[Start of Attachment]
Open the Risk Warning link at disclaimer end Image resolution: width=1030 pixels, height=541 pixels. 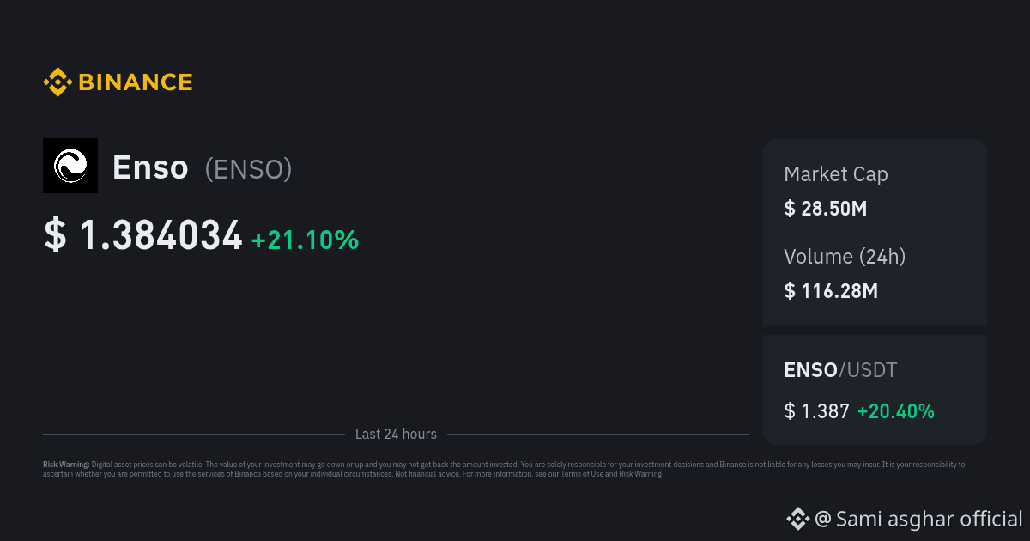point(641,473)
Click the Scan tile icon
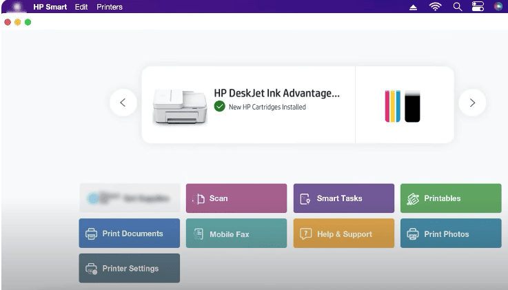 tap(199, 198)
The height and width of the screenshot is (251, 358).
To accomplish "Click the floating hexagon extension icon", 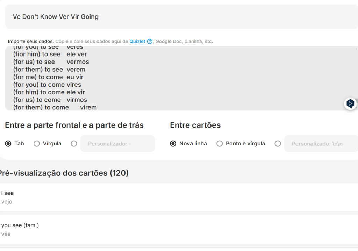I will tap(350, 103).
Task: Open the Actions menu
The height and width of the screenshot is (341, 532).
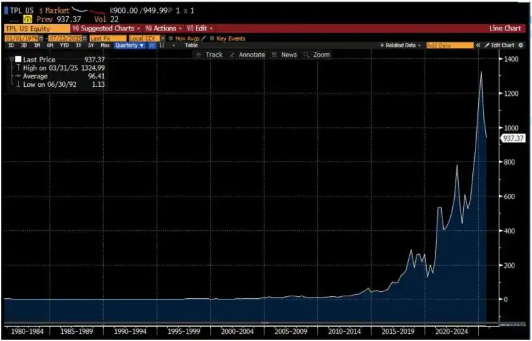Action: tap(163, 29)
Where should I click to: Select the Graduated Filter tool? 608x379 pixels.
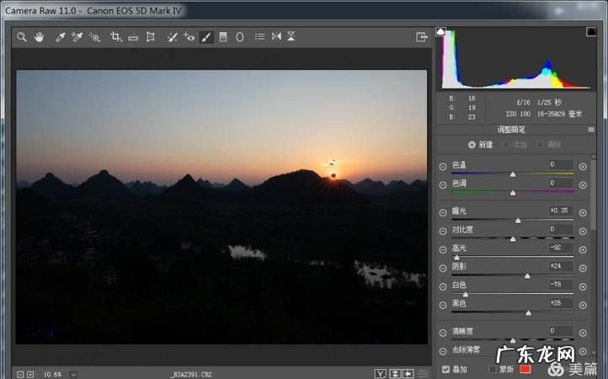pos(223,37)
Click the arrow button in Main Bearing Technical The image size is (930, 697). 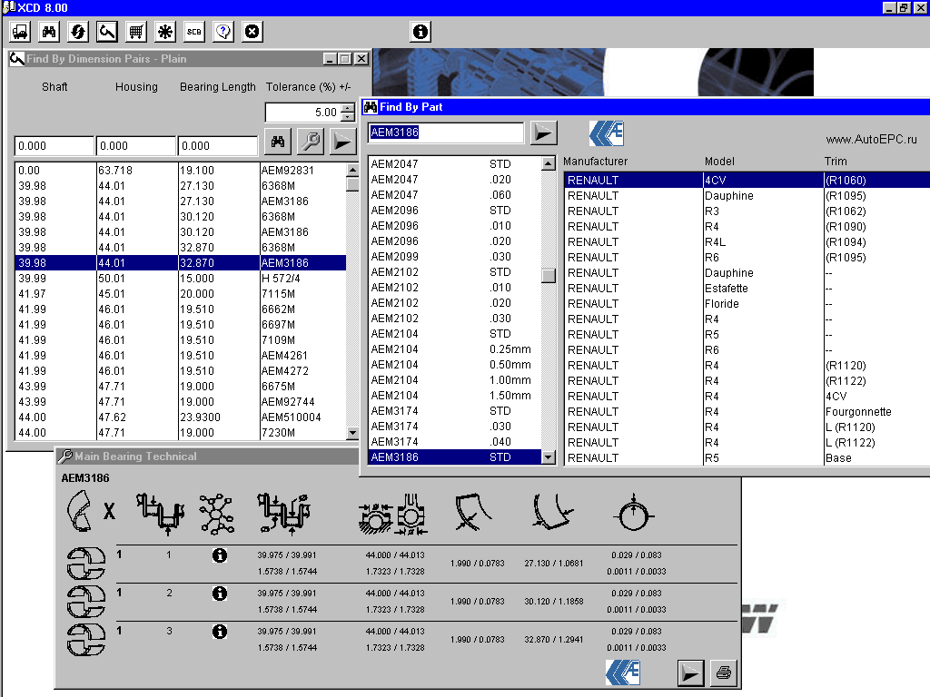(x=690, y=672)
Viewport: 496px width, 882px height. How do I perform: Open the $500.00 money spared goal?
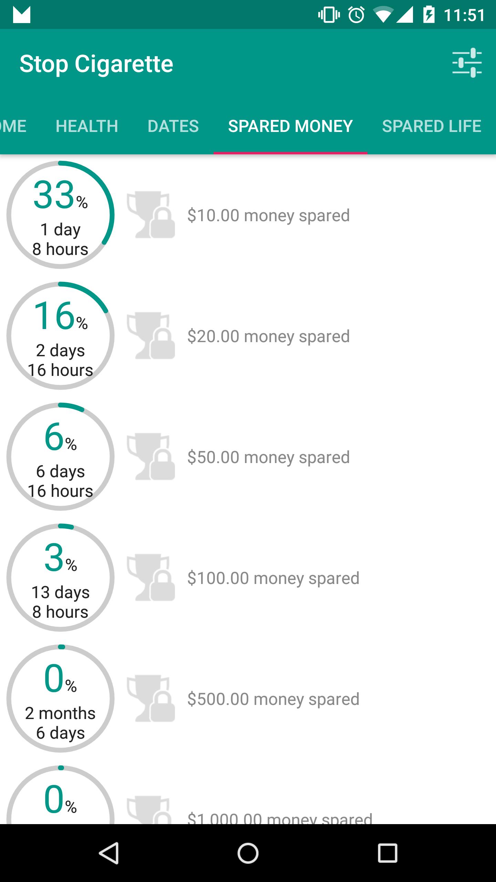click(273, 699)
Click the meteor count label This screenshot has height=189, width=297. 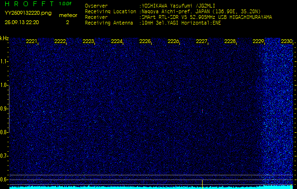point(67,16)
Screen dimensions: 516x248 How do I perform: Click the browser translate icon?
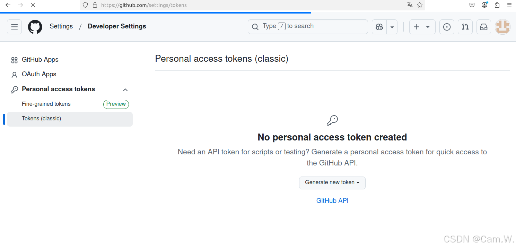pyautogui.click(x=410, y=5)
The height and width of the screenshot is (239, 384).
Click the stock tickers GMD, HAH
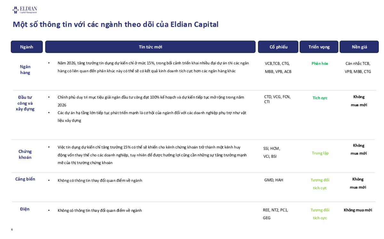[274, 180]
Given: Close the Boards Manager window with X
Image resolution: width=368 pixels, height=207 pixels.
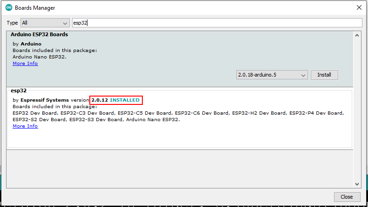Looking at the screenshot, I should coord(358,8).
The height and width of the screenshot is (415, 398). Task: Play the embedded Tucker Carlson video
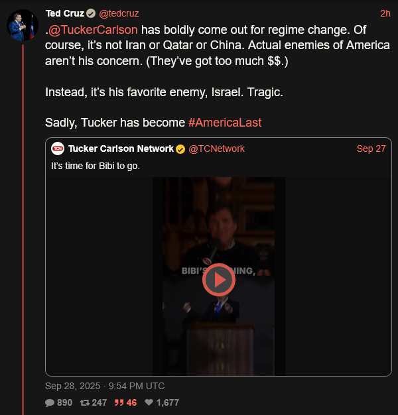[219, 281]
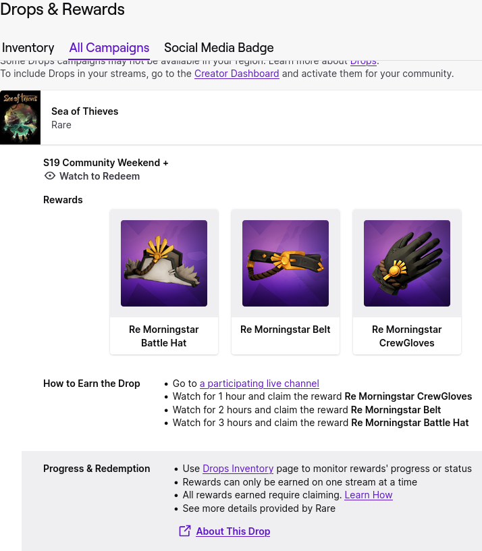Image resolution: width=482 pixels, height=551 pixels.
Task: Follow the Drops link in the notice
Action: point(363,61)

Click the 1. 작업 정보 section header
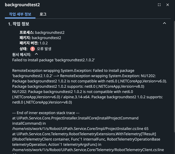coord(19,24)
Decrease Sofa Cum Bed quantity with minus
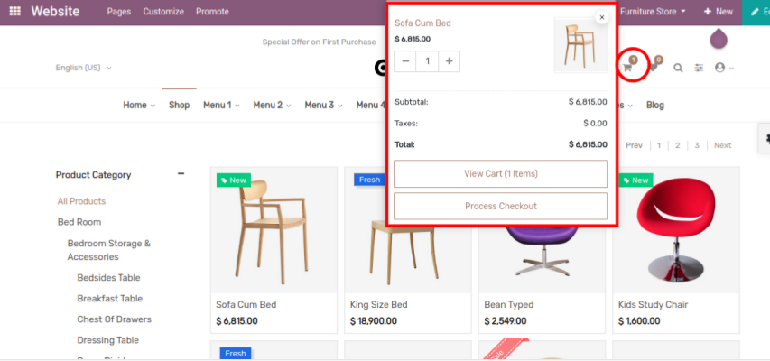 (x=405, y=61)
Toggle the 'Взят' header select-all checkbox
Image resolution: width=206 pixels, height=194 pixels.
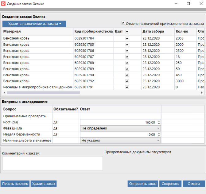tap(127, 31)
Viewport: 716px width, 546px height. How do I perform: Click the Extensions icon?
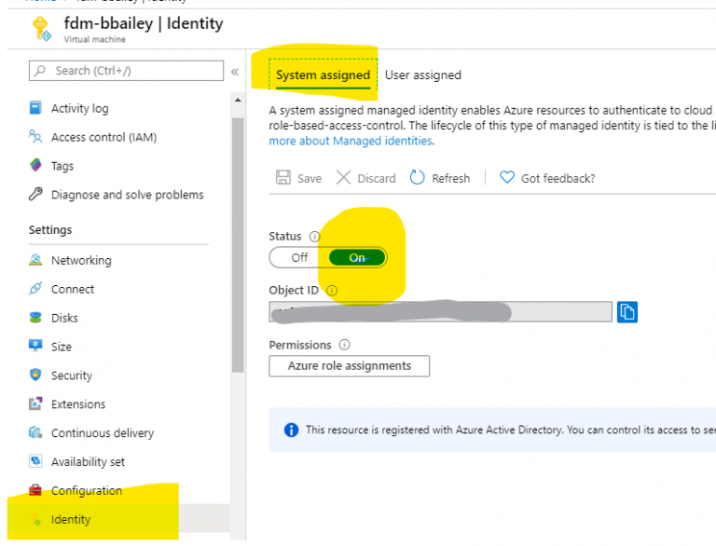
[End of Attachment]
Task prompt. The required response consists solely of the lines from the line containing "Click the 1. 작업 정보 section header" through the end of the listing, both ends included, copied exactly without pictures.

Exercise solution.
Click the 1. 작업 정보 section header
coord(19,24)
Decrease Sofa Cum Bed quantity with minus
 (x=405, y=61)
Toggle the 'Взят' header select-all checkbox
Image resolution: width=206 pixels, height=194 pixels.
tap(127, 31)
Viewport: 716px width, 546px height. How do I perform: Click the Extensions icon?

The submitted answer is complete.